И когда ему нужна была эта защита, он просил соединить его с ней по телефону. У нее было длинное имя, длинное отчество и длинная двойная фамилия, и он ласково говорил в телефон: «Соскучился по моему ангелу. Замерз, холодно беспризорному. Пожалейте беспомощного страдальца, одной ногой в гробу».
Другим элементом были его два приятеля.
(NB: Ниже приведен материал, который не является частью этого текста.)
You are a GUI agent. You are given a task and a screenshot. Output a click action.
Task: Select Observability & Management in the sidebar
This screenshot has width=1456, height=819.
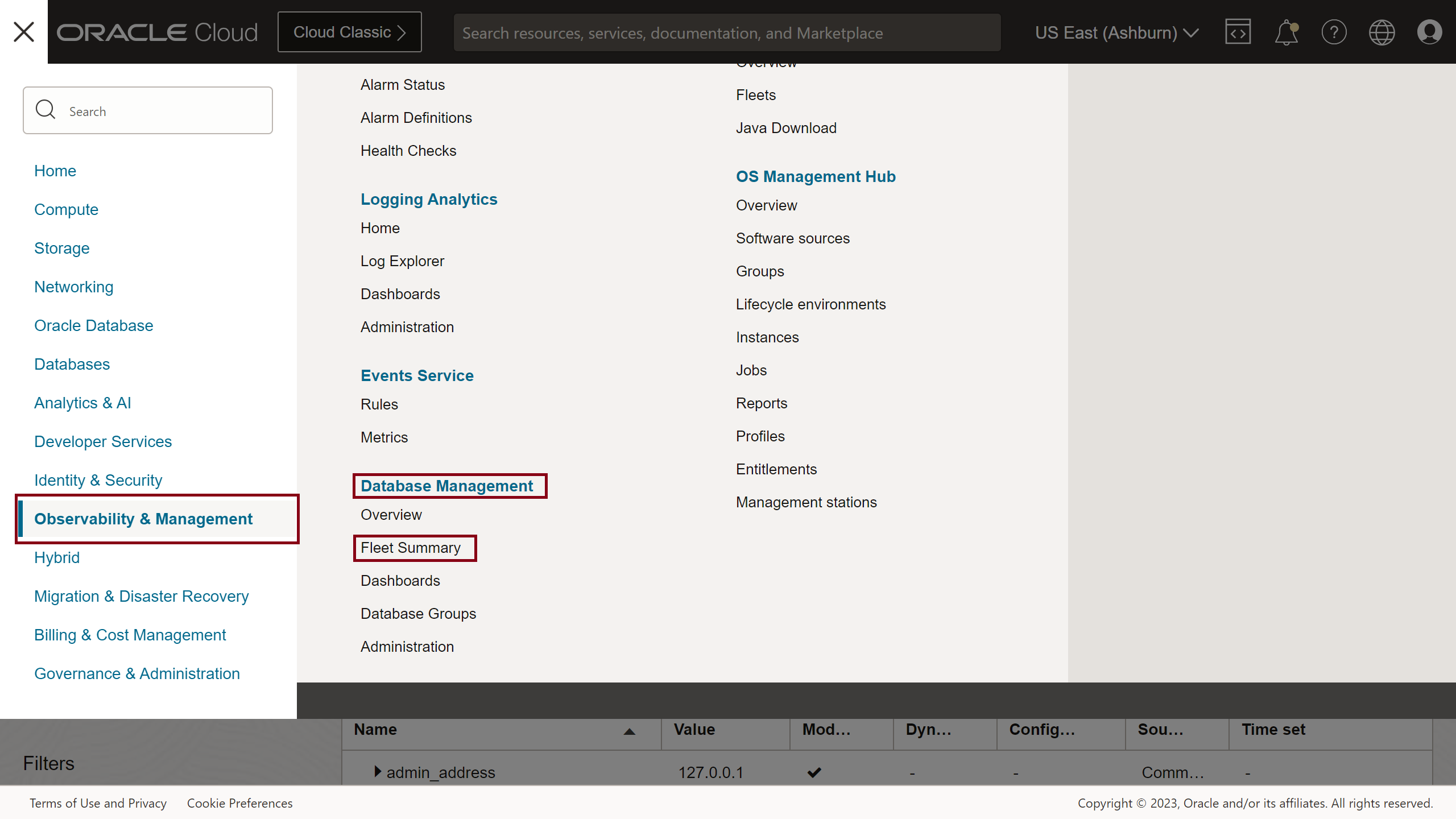pos(143,519)
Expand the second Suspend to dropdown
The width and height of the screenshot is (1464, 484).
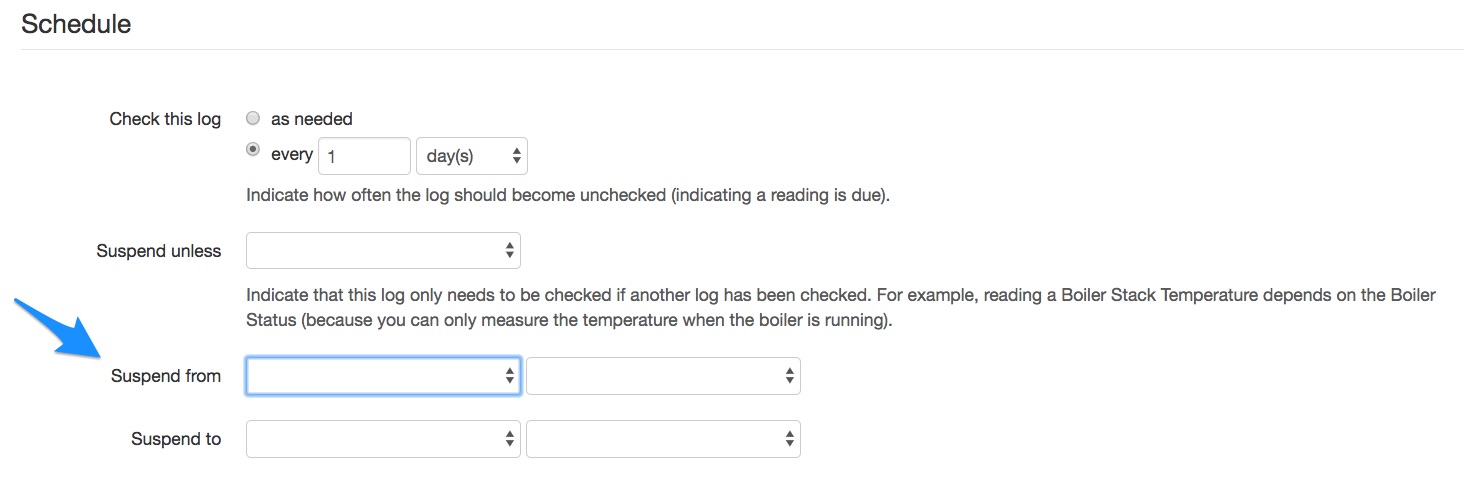coord(663,439)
Первый звался Павел Павлович и имел отношение к той главе мемуаров Калягина, которую Людмила Львовна называла «служил царю». Другой звался Петр Петрович и относился к следующей главе, которая называлась, опять же по словам Людмилы Львовны, «как в семнадцатом году с красным бантом ходил».
Третьим элементом Калягина была церковь: он то ходил с Павлом Павловичем в одну, то с Петром Петровичем в другую, а иногда, когда лень было далеко ехать, еще в какую-то третью, в которой что-то было по-другому, чем в первых двух. Из церкви он приходил, как сам выражался, «просветленный» и меньше бывал похож на ястреба. Один раз в такую минуту просветления и, видимо, всепрощения он спросил меня, считаю ли я тоже, как некоторые другие, что Сталин был вроде Петра Великого? Я мгновенно решил, что это бьет час нашей с ним разлуки, что, пожалуй, придется его послать к черту с его женой, дочерью, адвокатами и мемуарами, но уже через пять минут он не помнил об этом вопросе, – память его слабела с каждым днем, – и больше о так называемой «политике» мы никогда уже с ним не говорили.